Fetching Data Using Threading
The use case
We need to retrieve data using yfinance, but the response time is usually slow. Using a simple loop to fetch information for a large number of tickers doesn’t seem very efficient.
Using a loop
Looping is a basic solution that works in some cases. The snippet below shows how long the server takes to respond when a loop is applied.
Tickers
We also need a ticker list to parse Yahoo Finance data and fetch the beta value.

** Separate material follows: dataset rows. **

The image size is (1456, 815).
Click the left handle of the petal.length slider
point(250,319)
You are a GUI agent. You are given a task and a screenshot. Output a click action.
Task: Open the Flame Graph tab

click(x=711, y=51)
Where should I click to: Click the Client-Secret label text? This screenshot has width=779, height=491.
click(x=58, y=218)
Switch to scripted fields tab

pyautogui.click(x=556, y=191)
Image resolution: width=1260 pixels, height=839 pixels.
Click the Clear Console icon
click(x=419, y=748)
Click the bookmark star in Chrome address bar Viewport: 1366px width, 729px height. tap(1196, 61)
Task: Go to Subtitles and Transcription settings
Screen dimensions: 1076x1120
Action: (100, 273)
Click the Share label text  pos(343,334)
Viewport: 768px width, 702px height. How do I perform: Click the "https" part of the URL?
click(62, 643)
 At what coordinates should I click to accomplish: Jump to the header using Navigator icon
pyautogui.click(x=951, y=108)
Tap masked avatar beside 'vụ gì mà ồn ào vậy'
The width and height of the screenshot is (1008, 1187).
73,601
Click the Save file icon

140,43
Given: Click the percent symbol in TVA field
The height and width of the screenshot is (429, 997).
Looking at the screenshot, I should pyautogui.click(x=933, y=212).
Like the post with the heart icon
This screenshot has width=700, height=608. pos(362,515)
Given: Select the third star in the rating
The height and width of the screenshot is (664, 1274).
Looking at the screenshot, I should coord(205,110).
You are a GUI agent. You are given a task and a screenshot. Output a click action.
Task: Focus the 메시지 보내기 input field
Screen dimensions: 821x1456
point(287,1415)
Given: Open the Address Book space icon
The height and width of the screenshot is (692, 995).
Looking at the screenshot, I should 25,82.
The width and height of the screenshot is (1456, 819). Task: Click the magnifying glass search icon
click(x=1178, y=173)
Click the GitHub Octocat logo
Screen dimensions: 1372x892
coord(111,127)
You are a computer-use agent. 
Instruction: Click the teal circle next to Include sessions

The ticker list can be retrieved from the SEC or from a Wikipedia article on the S&P 500. I choose the first 200 tickers from SEC data.
# 1. Using loop for fetching information
# Get US stock tickers from SEC data
def get_us_sec_tickers() -> list:
""" Returns a list of US stock tickers from SEC data. """
url = "https://www.sec.gov/files/company_tickers.json"
headers = {
"User-Agent": "Mozilla/5.0 (Windows NT 10.0; Win64; x64) AppleWebKit/537.36"
}
response = requests.get(url, headers=headers, timeout=10)
data = response.json()
result = []
for i in data:
result.append(data[str(i)]["ticker"])
return result
Handling internal errors through exception handling and retrieving the tickers’ beta values:
def process_ticker(ticker):
try:
stock_data = yf.Ticker(ticker)
data = stock_data.info["beta"]
print(f"{ticker}: {data}")
return data
except KeyError:
return None
Here is the for loop that parses the first 200 ticker symbols from the SEC and retrieves their beta values from Yahoo Finance:
LIMIT = 200 # Limit to first N tickers for testing
def main():
tickers = get_us_sec_tickers()[:LIMIT] # Limit to first LIMIT tickers for testing
print(f"Total tickers: {len(tickers)}")
results = []
for ticker in tickers:
data = process_ticker(ticker)
if data is not None:
results.append(data)
print(f"Valid tickers: {len(results)}")
Evaluating and printing the elapsed time:
if __name__ == "__main__":
# Start time
start_time = time.time()
print(f"Start time: {time.strftime('%H:%M:%S', time.localtime(start_time))}")
# Run the main function
main()
# Elapsed time
elapsed_time = time.time() - start_time
print(f"Total elapsed time: {elapsed_time:.2f} seconds")
Let’s see:
Start time: 23:19:23
Total tickers: 200
NVDA: 2.375
AAPL: 1.116
GOOGL: 1.112
MSFT: 1.108
...
Valid tickers: 193
Total elapsed time: 87.27 seconds
Using threading
Threading is a way to speed up the response time. After clearing the cache to avoid triggering internal yfinance issues, it is important to configure the number of workers (threads) for concurrent processing.
Here’s how it looks.
# 2. Using threads for fetching data
def clear_yfinance_cache() -> None:
"""
Clear yfinance cache to avoid stale data issues.
This kind of error:
HTTP Error 401: {"finance":{"result":null,"error":{"code":"Unauthorized","description":"Invalid Crumb"}}}
"""
cache_dir = os.path.join(os.environ["LOCALAPPDATA"], "py-yfinance")
if os.path.exists(cache_dir):
shutil.rmtree(cache_dir)
WORKERS = os.cpu_count() * 2 # Number of threads for concurrent processing
def main():
# Clear stale crumb cache before starting
clear_yfinance_cache()
tickers = get_us_sec_tickers()[:LIMIT] # Limit to first 200 tickers for testing
print(f"Total tickers: {len(tickers)}")
results = []
# Use ThreadPoolExecutor for concurrent processing
with ThreadPoolExecutor(max_workers=WORKERS) as executor:
futures = [executor.submit(process_ticker, ticker) for ticker in tickers]
for future in as_completed(futures):
results.append(future.result())
print(f"Valid tickers: {len([r for r in results if r is not None])}")
Run it exactly as in the looping test.
if __name__ == "__main__":
# Start time
start_time = time.time()
print(f"Start time: {time.strftime('%H:%M:%S', time.localtime(start_time))}")
# Run the main function
main()
# Elapsed time
elapsed_time = time.time() - start_time
print(f"Total elapsed time: {elapsed_time:.2f} seconds")
Let’s see:
Start time: 23:12:24
Total tickers: 200
MA: 452091084800
AAPL: 3736653529088
JPM: 773751701504
META: 1575052902400
...
Valid tickers: 199
Total elapsed time: 4.79 seconds
As you can see, using threading to run the same process on the same data is much faster than using a loop.
In the case of threading, the order will not be the original one, because threads run concurrently and are scheduled independently by the operating system, so execution/completion order is nondeterministic.